_Your objective_
State how many lines of the data below contain the word "avatar". Reply with the number alone.

Item position entries

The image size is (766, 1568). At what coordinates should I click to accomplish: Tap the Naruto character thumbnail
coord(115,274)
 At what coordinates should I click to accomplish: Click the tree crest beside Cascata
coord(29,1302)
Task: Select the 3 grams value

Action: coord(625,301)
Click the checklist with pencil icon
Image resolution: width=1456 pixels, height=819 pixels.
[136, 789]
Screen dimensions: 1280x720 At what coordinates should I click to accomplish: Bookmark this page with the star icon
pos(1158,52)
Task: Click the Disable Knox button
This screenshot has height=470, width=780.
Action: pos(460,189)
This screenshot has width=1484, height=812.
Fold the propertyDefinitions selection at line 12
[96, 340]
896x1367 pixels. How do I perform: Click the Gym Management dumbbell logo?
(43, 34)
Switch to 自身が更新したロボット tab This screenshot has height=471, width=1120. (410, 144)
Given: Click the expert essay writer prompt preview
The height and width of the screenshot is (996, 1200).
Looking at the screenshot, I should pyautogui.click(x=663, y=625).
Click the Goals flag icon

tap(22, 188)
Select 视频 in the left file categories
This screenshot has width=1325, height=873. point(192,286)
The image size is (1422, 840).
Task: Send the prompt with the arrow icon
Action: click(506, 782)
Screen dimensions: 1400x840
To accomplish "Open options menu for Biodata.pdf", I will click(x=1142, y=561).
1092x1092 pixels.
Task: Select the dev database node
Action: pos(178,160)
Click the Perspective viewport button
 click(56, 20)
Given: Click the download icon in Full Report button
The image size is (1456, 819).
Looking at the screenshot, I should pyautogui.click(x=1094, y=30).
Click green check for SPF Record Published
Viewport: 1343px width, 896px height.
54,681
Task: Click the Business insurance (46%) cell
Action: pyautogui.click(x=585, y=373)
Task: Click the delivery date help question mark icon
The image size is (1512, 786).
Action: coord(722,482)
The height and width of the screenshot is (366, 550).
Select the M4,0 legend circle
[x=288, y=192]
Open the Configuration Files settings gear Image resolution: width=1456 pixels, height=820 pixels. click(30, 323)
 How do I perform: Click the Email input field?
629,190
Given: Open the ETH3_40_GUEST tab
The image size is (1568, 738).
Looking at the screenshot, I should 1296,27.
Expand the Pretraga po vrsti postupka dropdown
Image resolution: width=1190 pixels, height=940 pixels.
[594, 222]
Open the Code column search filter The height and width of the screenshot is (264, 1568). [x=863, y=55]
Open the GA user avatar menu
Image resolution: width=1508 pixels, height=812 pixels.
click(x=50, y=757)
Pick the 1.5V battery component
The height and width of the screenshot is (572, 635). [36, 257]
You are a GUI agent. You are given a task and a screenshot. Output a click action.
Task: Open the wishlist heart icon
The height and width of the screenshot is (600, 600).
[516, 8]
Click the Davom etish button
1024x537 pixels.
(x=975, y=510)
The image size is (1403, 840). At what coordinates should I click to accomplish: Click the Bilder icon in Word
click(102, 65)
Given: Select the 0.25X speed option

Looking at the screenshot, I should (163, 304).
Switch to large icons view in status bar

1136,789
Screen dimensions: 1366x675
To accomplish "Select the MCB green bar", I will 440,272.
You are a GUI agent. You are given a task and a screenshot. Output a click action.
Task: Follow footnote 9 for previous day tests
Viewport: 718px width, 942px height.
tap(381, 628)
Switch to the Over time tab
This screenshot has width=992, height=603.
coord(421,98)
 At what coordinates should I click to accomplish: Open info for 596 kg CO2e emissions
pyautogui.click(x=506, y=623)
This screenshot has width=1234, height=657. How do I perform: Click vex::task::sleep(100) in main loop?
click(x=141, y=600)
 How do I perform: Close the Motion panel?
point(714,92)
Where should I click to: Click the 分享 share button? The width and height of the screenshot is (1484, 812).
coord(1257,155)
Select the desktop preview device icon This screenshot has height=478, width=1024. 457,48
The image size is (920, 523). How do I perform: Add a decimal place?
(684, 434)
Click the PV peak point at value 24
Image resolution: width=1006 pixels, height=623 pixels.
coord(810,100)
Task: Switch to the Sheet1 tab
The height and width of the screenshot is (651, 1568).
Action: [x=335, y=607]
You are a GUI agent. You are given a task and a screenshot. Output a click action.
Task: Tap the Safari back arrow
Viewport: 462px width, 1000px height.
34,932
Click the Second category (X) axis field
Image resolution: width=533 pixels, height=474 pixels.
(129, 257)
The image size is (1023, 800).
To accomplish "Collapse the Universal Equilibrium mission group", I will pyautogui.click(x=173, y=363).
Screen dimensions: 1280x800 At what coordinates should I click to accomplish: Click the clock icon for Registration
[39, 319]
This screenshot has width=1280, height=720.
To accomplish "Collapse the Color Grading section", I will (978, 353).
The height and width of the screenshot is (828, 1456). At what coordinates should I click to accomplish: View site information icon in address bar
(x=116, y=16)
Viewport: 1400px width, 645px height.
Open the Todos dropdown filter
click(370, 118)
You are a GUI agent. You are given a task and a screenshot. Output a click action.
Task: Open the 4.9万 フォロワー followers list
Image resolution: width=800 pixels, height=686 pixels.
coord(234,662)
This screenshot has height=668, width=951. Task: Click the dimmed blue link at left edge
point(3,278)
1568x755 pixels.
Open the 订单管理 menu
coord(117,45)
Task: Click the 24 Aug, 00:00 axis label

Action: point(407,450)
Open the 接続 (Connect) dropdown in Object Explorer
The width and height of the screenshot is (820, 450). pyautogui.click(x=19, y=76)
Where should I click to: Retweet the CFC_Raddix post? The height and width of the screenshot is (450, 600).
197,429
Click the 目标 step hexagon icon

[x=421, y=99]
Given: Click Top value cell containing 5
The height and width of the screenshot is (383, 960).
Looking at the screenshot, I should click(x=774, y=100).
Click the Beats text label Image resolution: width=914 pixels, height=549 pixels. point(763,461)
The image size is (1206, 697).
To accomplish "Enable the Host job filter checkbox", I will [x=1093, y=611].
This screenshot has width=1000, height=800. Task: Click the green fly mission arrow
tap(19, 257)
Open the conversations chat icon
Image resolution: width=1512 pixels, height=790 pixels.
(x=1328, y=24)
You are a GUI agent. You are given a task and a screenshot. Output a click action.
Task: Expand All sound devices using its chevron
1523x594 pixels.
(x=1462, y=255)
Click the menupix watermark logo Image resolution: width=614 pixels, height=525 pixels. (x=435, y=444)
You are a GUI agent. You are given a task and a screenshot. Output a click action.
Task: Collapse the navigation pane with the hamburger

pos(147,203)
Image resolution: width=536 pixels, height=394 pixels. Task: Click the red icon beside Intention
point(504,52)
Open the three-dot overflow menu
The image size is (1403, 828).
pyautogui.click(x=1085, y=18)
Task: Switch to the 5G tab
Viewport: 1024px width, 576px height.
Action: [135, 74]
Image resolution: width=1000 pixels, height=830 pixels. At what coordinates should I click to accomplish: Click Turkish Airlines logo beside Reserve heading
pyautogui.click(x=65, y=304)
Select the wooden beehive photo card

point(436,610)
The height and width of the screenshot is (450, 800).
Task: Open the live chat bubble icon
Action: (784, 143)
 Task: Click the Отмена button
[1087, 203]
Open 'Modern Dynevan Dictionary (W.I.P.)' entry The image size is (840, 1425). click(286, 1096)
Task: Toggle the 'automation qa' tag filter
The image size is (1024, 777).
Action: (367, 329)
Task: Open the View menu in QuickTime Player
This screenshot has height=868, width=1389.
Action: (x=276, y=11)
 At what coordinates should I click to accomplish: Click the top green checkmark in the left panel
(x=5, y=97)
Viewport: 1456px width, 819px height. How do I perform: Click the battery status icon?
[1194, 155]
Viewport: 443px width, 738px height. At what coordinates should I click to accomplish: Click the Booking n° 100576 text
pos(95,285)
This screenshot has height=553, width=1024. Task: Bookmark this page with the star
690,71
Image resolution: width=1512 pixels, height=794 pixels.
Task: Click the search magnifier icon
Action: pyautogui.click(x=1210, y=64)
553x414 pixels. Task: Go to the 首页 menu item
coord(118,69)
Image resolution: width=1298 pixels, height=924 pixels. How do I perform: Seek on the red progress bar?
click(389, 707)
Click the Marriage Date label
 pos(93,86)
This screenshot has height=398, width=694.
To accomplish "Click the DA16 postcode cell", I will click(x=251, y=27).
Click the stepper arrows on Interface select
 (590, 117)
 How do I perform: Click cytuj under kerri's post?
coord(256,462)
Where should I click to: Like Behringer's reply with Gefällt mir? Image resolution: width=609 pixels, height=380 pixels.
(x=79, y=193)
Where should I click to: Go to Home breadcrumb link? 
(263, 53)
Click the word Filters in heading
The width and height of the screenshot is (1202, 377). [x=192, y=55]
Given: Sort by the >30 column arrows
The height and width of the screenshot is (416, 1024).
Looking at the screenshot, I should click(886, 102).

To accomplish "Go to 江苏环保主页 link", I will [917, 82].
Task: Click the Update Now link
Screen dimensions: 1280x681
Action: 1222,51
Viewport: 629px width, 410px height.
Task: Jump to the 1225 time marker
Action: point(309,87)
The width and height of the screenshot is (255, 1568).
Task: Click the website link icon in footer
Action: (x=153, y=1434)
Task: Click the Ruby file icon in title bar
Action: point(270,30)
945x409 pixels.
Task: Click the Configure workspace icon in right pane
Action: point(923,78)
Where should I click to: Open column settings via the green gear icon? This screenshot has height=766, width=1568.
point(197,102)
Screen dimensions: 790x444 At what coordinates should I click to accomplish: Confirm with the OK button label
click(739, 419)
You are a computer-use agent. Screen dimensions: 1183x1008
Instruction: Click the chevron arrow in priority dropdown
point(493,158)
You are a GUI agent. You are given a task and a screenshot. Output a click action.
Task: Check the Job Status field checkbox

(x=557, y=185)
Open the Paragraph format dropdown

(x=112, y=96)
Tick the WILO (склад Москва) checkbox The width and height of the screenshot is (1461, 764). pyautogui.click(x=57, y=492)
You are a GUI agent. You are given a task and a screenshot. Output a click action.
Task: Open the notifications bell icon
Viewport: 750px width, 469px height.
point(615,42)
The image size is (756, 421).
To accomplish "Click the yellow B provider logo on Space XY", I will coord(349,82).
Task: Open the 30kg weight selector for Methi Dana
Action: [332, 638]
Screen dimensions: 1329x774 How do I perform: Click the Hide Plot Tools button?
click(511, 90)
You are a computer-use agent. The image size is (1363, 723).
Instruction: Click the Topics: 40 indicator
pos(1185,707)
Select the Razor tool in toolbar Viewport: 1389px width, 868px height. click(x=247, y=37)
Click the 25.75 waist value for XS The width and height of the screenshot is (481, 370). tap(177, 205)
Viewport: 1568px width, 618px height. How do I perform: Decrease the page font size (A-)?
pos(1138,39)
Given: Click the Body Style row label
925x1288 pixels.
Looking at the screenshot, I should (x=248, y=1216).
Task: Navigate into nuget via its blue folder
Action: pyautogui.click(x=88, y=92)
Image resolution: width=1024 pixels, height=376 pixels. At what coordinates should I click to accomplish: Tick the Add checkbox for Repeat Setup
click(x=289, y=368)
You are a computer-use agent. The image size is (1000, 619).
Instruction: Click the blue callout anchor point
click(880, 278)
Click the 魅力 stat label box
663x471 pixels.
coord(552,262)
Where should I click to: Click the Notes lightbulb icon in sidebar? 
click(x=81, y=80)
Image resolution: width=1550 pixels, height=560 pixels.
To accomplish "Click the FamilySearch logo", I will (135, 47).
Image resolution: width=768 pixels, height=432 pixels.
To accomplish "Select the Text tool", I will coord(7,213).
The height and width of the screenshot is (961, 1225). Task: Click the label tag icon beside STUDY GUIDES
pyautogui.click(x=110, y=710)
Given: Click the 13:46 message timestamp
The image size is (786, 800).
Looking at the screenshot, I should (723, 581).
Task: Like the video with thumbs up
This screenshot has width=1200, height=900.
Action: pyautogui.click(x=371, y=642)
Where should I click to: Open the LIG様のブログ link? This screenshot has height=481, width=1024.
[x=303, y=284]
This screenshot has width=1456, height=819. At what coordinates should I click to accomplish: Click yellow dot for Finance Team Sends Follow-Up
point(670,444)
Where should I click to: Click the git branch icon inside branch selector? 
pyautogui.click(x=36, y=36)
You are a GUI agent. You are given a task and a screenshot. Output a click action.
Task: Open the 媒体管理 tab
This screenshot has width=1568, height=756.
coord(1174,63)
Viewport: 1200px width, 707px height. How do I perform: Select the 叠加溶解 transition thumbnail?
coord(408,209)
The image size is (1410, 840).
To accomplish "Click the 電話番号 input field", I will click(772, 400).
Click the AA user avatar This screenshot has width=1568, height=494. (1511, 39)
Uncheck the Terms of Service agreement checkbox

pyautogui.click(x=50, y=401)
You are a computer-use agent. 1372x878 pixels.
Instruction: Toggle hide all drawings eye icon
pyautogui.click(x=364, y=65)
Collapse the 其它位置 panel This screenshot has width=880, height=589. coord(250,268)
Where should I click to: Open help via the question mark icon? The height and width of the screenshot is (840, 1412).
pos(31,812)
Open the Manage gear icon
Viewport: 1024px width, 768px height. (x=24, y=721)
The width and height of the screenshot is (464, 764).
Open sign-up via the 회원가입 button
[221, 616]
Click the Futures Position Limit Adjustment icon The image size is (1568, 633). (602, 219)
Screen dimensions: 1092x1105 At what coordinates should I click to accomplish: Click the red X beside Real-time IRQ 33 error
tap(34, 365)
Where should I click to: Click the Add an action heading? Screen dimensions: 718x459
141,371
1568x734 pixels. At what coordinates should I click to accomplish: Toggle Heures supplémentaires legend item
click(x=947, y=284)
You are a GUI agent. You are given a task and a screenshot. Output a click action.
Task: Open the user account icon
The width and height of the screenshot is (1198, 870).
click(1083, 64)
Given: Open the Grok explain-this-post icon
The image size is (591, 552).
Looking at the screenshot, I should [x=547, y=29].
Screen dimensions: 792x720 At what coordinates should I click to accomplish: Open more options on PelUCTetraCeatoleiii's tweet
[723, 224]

_Solution_
2